**About this exercise**: Find the string "link" in the records and copy each line where it occurs.

[Stored data]
»»

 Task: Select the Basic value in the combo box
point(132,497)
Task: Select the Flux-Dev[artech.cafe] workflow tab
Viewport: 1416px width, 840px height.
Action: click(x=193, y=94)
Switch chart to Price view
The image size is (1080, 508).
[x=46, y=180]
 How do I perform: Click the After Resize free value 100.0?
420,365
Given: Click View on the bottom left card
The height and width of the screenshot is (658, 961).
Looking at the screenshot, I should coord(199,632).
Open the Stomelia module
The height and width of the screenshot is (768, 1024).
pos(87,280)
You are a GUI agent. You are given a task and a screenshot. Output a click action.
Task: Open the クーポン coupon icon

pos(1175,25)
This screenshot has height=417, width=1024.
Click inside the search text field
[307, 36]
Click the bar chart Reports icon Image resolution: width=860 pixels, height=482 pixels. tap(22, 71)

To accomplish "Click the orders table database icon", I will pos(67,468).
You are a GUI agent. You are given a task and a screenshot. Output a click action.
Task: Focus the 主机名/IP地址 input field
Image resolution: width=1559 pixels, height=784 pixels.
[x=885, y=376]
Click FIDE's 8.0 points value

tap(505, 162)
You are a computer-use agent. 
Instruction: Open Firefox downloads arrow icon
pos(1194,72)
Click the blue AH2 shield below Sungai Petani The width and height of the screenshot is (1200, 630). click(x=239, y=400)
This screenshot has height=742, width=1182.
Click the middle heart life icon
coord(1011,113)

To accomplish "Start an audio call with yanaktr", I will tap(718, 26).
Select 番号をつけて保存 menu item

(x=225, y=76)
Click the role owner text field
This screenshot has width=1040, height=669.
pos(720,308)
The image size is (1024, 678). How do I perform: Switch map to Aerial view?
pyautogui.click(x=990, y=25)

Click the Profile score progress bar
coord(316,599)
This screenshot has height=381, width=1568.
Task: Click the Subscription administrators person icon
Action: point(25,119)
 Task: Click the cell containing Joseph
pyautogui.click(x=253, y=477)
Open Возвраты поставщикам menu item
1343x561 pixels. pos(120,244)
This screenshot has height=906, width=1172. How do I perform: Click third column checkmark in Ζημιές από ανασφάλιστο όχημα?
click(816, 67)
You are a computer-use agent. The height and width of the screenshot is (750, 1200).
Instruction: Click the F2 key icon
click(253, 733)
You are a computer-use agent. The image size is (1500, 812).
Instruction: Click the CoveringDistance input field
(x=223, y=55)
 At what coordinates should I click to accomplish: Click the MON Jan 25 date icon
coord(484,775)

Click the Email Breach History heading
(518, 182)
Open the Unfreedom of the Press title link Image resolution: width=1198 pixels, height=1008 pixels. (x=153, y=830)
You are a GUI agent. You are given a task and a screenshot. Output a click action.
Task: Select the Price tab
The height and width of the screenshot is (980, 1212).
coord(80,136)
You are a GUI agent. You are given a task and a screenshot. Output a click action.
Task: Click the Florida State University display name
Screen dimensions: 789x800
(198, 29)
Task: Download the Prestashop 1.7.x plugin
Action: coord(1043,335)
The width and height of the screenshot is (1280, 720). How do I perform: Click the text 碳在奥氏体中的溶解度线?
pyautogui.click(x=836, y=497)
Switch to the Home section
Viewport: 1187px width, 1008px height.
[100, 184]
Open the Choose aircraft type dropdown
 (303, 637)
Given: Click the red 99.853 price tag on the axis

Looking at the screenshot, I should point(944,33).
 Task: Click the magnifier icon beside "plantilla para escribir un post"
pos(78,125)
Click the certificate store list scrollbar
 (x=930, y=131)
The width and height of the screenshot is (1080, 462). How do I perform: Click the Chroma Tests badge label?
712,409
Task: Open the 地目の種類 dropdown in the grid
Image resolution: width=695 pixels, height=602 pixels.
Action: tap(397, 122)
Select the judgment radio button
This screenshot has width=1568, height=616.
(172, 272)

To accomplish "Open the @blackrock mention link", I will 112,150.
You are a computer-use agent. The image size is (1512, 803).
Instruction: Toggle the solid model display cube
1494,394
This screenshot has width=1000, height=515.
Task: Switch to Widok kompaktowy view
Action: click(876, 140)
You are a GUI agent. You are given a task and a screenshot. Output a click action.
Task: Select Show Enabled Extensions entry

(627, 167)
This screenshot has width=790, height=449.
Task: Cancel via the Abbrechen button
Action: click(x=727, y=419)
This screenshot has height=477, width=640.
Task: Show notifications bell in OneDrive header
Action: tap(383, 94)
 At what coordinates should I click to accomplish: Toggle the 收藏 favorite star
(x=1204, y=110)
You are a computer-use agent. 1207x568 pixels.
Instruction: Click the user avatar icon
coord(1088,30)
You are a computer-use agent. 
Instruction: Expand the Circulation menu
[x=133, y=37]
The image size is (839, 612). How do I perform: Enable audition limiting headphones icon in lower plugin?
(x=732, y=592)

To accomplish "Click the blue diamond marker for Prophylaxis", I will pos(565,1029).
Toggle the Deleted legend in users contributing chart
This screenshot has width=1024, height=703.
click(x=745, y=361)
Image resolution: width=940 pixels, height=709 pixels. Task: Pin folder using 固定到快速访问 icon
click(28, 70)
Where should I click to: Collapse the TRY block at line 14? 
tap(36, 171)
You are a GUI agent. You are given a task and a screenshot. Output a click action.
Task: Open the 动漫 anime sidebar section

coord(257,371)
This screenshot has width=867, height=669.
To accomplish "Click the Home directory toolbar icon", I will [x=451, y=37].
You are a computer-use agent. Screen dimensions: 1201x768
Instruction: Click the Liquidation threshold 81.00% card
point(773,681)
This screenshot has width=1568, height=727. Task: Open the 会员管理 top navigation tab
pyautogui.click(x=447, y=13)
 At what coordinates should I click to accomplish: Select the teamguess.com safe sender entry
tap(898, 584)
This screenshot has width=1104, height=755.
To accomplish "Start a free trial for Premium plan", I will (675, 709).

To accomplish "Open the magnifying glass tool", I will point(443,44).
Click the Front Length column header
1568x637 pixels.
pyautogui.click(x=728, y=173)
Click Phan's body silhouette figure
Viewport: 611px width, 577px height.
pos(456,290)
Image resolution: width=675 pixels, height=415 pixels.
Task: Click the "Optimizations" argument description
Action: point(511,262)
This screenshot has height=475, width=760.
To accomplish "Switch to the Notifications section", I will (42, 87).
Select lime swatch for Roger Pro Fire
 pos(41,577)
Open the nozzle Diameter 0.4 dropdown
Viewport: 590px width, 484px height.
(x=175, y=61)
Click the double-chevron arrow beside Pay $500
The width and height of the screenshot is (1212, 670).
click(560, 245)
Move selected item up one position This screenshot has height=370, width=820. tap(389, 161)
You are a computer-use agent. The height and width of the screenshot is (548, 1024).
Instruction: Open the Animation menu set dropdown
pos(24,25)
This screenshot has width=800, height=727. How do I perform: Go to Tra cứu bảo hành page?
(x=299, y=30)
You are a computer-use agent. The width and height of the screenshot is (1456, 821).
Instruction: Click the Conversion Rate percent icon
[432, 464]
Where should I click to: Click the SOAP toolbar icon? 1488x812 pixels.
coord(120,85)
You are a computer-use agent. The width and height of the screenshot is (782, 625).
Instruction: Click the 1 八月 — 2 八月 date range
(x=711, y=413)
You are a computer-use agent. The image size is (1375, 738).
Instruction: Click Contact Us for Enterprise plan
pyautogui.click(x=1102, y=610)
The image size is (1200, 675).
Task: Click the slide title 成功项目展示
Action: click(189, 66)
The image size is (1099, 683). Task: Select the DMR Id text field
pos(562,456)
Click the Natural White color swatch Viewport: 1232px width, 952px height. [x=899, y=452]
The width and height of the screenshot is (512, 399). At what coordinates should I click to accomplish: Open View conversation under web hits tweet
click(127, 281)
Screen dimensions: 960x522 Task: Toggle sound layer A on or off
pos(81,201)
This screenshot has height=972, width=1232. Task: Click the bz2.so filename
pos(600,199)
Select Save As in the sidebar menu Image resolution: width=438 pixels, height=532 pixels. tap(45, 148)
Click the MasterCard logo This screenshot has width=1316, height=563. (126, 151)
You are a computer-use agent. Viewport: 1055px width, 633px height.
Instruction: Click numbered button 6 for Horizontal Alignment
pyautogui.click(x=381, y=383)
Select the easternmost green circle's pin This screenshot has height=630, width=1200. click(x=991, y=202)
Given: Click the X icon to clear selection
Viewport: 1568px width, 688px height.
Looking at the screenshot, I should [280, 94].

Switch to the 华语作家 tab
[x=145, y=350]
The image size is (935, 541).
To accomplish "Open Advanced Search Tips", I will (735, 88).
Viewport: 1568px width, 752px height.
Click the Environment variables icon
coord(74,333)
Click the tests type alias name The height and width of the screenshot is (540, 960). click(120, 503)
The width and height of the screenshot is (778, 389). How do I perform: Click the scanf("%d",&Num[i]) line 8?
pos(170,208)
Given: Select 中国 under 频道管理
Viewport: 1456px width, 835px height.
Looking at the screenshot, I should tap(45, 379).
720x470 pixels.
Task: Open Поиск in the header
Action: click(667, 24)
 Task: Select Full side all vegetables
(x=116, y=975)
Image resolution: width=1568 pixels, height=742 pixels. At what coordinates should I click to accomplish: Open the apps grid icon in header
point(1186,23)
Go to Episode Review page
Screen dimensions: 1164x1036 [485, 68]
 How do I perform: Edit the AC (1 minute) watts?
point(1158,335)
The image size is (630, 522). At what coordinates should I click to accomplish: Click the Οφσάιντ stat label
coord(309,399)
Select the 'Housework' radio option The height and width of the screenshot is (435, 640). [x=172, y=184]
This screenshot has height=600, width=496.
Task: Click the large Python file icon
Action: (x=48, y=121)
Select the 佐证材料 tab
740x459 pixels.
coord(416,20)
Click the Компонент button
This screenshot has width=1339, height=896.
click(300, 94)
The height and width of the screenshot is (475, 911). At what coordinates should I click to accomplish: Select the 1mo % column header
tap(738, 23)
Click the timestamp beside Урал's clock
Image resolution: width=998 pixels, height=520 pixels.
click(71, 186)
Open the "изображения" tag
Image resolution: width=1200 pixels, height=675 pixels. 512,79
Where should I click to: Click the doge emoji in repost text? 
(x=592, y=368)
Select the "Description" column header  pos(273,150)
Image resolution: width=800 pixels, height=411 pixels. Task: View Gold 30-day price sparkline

««

**Result for this task**:
Open the Unfreedom of the Press title link Image resolution: width=1198 pixels, height=1008 pixels. (x=153, y=830)
To accomplish "Open the @blackrock mention link", I will 112,150.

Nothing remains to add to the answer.